_Written problem_
Can you reproduce word for word the stretch from the start of the records through the line containing "Looking at the", leaving out the pictures?

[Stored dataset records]

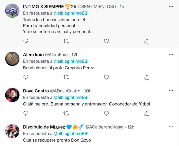Like Alem kain's blessing tweet
The width and height of the screenshot is (179, 146).
[x=106, y=77]
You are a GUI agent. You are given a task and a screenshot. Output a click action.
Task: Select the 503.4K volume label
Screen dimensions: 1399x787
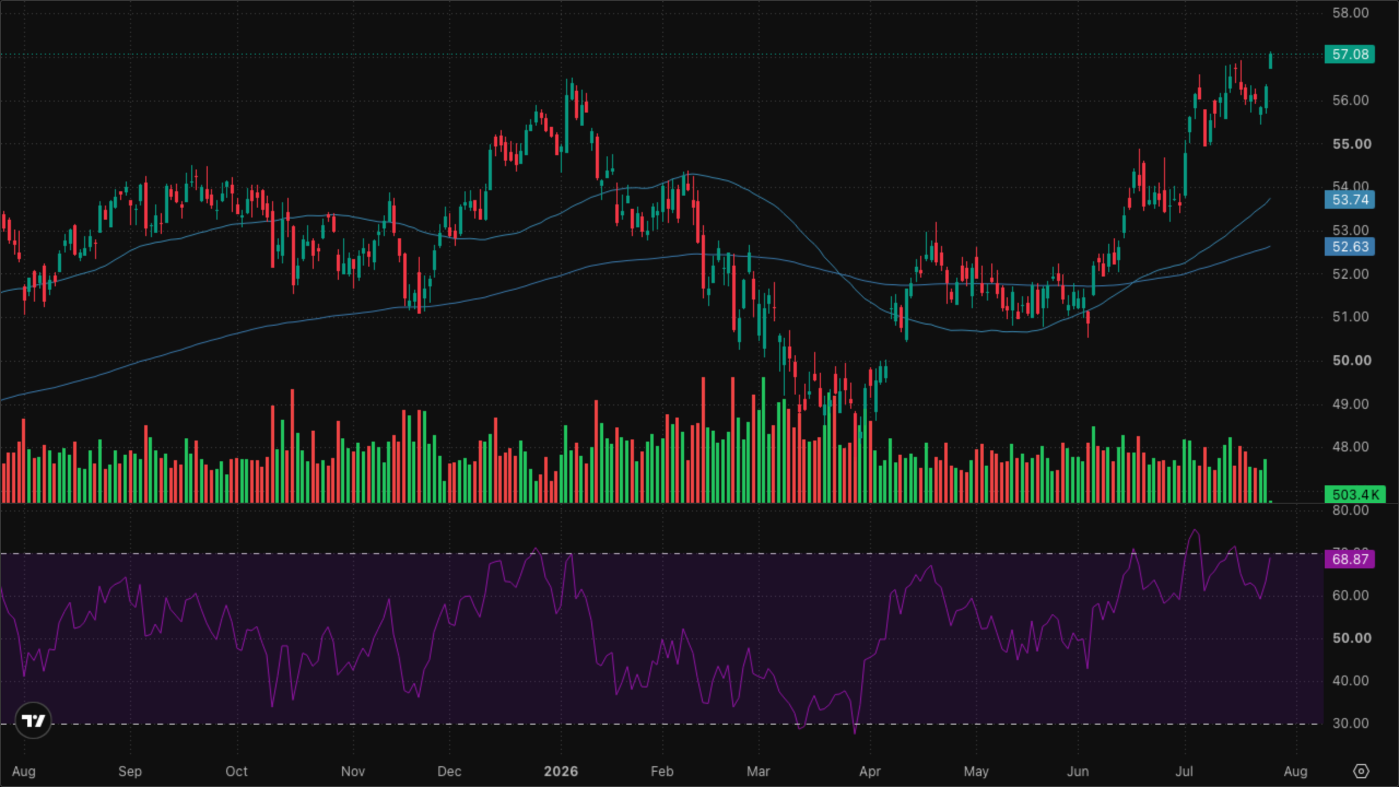click(1355, 494)
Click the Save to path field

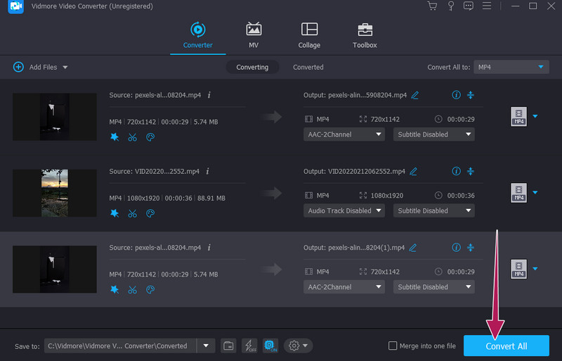click(x=119, y=346)
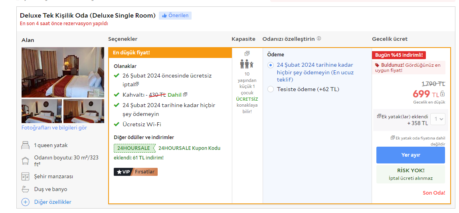459x213 pixels.
Task: Select pay-nothing-until-24 Şubat payment option
Action: [x=271, y=65]
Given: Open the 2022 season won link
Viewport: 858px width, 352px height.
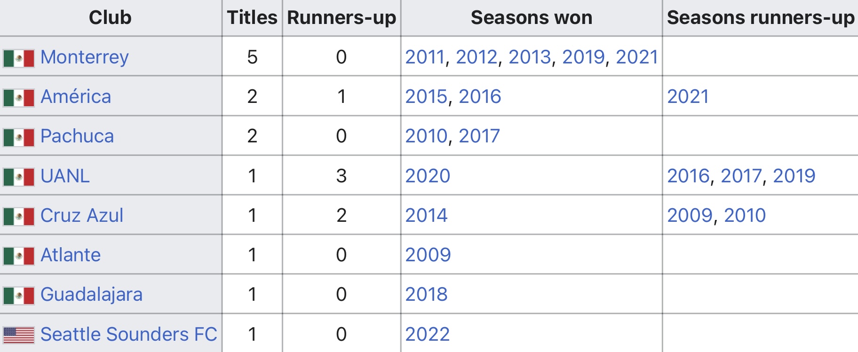Looking at the screenshot, I should click(428, 334).
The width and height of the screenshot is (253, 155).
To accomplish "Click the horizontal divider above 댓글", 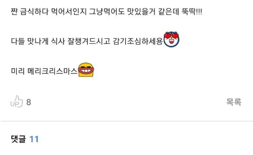I will coord(126,121).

_Full output_
Like Alem kain's blessing tweet
The width and height of the screenshot is (179, 146).
[x=106, y=77]
You are a GUI agent. You are given a task and a screenshot. Output a click action.
Task: Select the 503.4K volume label
Screen dimensions: 1399x787
click(1355, 494)
Click the Save to path field

click(x=119, y=346)
459x213 pixels.
Task: Select pay-nothing-until-24 Şubat payment option
Action: [x=271, y=65]
Given: Open the 2022 season won link
Viewport: 858px width, 352px height.
Looking at the screenshot, I should click(428, 334).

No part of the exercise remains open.